Verilen Liste »
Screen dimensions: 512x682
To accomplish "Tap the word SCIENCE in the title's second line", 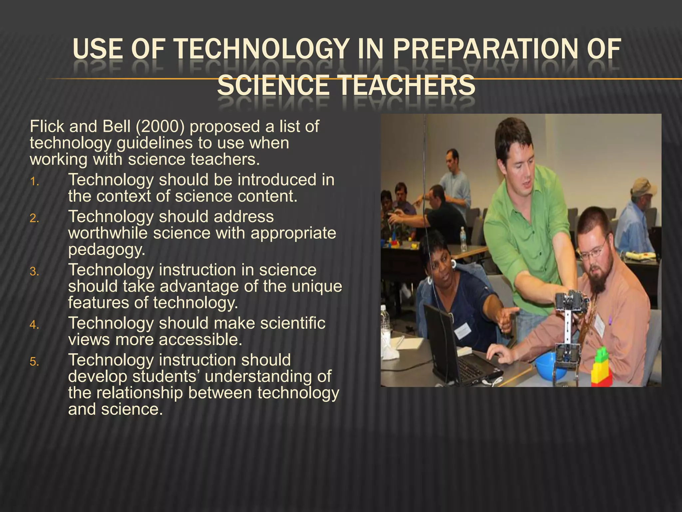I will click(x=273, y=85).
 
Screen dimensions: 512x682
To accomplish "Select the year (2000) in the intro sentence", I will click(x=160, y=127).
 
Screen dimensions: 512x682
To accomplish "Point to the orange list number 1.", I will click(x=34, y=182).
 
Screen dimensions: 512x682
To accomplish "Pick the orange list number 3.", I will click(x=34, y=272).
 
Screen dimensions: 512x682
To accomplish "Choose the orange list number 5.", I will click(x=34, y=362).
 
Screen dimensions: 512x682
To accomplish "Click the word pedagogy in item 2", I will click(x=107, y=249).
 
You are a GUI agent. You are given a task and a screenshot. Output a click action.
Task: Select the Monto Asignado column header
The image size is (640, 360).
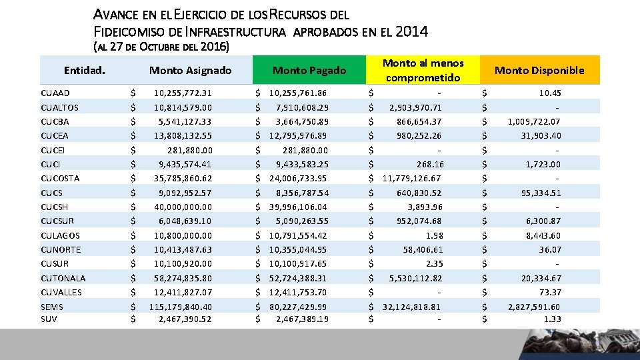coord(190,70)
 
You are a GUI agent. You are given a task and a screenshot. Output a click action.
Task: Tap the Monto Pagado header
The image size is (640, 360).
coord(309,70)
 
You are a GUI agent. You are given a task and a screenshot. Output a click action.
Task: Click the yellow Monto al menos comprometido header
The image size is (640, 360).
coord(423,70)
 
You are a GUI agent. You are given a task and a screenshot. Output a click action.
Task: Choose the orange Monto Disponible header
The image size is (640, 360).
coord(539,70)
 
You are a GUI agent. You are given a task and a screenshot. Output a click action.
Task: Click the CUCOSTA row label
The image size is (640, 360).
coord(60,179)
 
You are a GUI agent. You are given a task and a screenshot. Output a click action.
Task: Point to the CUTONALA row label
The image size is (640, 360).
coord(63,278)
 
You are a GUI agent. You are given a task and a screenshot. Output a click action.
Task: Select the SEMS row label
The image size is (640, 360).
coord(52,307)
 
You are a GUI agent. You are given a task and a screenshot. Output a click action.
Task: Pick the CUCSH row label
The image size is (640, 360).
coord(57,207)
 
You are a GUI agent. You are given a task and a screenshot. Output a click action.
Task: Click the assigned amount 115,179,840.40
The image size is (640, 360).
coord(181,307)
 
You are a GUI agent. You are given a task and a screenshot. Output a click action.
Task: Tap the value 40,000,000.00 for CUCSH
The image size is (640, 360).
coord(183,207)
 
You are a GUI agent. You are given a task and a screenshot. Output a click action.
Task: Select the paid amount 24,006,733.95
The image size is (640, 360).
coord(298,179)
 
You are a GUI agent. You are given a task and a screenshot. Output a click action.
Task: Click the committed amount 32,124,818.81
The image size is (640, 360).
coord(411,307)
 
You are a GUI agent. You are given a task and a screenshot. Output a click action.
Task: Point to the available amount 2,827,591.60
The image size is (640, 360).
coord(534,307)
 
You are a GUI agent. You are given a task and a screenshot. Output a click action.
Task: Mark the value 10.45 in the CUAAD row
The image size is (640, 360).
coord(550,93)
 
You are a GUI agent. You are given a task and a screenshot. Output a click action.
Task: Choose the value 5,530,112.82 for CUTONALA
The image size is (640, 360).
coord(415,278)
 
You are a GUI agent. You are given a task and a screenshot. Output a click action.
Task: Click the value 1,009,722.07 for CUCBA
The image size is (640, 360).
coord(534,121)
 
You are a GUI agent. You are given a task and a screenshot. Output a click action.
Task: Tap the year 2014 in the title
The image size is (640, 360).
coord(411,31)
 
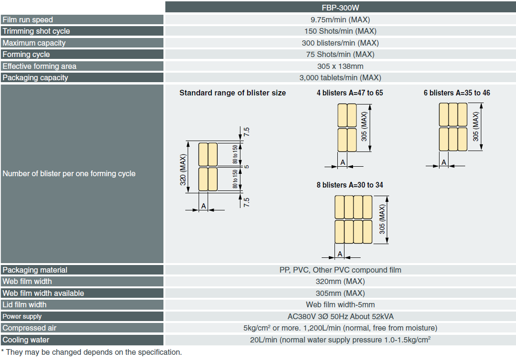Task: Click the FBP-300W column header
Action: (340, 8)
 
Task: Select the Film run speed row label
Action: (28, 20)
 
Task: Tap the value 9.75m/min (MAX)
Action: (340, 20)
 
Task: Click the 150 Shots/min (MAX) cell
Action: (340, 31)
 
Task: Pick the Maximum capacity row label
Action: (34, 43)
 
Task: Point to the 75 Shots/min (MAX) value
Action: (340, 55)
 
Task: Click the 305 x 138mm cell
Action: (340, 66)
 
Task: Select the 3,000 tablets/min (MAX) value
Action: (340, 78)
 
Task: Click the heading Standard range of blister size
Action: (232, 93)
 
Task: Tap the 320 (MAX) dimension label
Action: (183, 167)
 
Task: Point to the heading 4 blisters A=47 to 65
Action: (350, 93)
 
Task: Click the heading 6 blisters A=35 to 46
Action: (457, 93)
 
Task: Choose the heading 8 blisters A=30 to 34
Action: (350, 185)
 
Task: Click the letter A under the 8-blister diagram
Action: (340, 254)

---

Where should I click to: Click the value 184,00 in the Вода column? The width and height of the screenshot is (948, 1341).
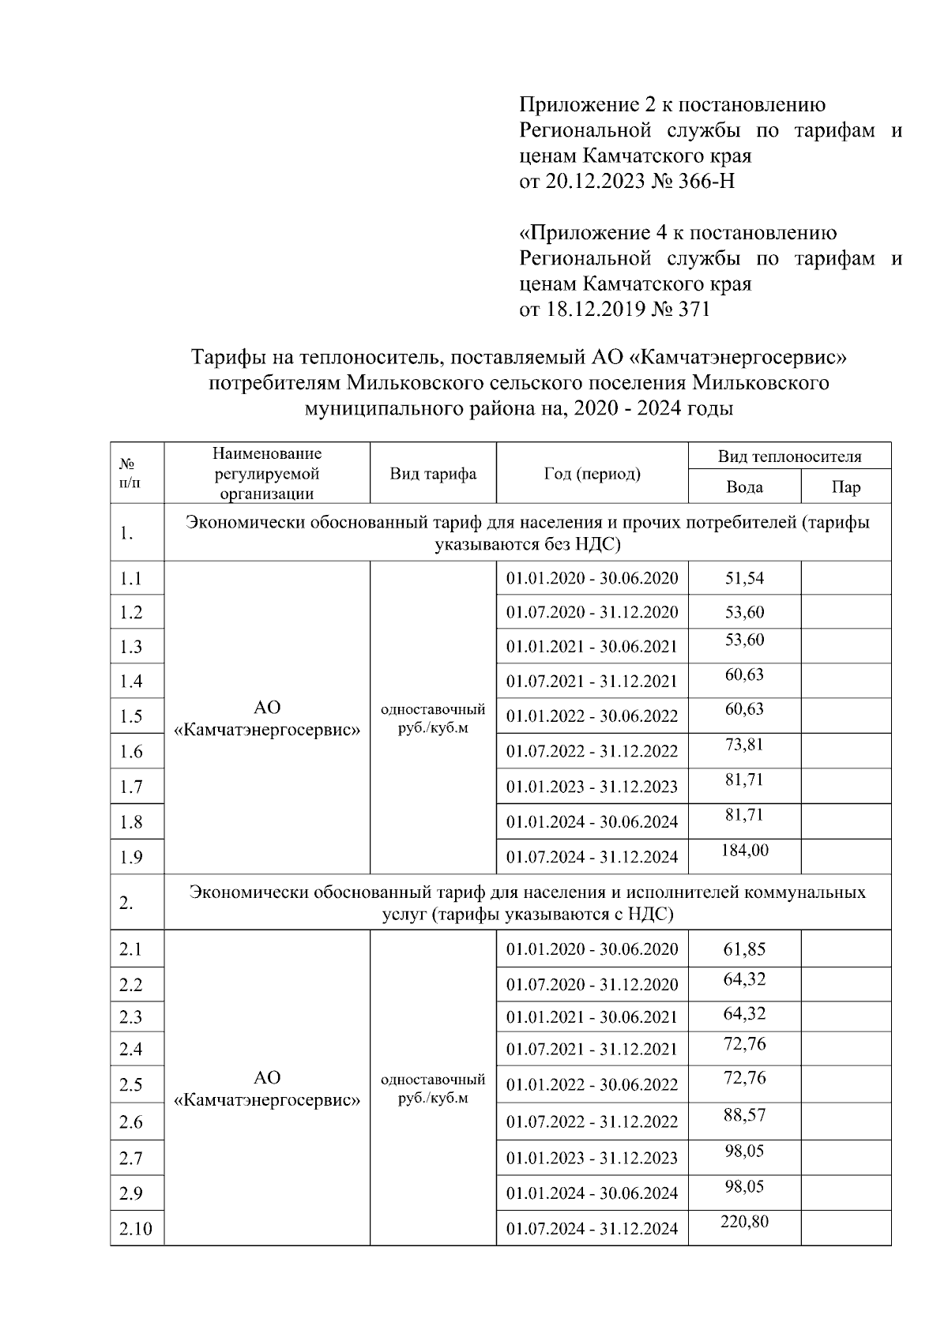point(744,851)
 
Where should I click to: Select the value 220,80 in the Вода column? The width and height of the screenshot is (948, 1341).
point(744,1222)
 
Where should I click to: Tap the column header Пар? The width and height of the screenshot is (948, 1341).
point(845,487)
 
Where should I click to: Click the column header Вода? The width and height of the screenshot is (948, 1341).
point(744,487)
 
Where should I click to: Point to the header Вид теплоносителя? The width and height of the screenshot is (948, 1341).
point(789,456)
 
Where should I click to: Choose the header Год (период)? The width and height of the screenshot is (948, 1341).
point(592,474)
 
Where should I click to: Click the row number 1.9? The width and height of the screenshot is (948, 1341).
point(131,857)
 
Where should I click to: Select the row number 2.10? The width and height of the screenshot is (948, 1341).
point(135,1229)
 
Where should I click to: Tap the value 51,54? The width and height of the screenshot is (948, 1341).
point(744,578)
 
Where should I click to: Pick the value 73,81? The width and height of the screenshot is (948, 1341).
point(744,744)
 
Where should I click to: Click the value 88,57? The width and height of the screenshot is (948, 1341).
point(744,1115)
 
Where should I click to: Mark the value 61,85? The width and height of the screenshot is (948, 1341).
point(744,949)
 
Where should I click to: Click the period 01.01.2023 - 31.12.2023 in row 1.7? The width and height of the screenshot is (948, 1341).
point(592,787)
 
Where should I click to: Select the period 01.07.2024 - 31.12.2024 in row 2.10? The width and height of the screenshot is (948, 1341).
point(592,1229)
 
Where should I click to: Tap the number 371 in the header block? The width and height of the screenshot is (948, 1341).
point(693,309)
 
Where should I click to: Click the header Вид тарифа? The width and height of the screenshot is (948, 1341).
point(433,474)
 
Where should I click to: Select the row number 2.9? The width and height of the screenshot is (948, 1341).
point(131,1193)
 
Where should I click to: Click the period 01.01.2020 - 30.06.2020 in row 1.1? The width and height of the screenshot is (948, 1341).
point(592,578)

Verilen Problem »
Listede "Task: Click the FBP-300W column header" ifadesini içeren satırdan "Action: (340, 254)" ifadesini içeren satıra kadar (bu satır da dahil) olan satırları, resimleri dışarıda bırakarak olduğu gibi çıkarır mısın?

Görevin Çözümü »
Task: Click the FBP-300W column header
Action: (340, 8)
 
Task: Select the Film run speed row label
Action: (28, 20)
 
Task: Tap the value 9.75m/min (MAX)
Action: (340, 20)
 
Task: Click the 150 Shots/min (MAX) cell
Action: (340, 31)
 
Task: Pick the Maximum capacity row label
Action: (34, 43)
 
Task: Point to the 75 Shots/min (MAX) value
Action: (340, 55)
 
Task: Click the 305 x 138mm cell
Action: (340, 66)
 
Task: Select the 3,000 tablets/min (MAX) value
Action: (340, 78)
 
Task: Click the heading Standard range of blister size
Action: (232, 93)
 
Task: Tap the 320 (MAX) dimension label
Action: (183, 167)
 
Task: Point to the heading 4 blisters A=47 to 65
Action: (350, 93)
 
Task: Click the heading 6 blisters A=35 to 46
Action: (457, 93)
 
Task: Choose the heading 8 blisters A=30 to 34
Action: (350, 185)
 
Task: Click the letter A under the 8-blister diagram
Action: (340, 254)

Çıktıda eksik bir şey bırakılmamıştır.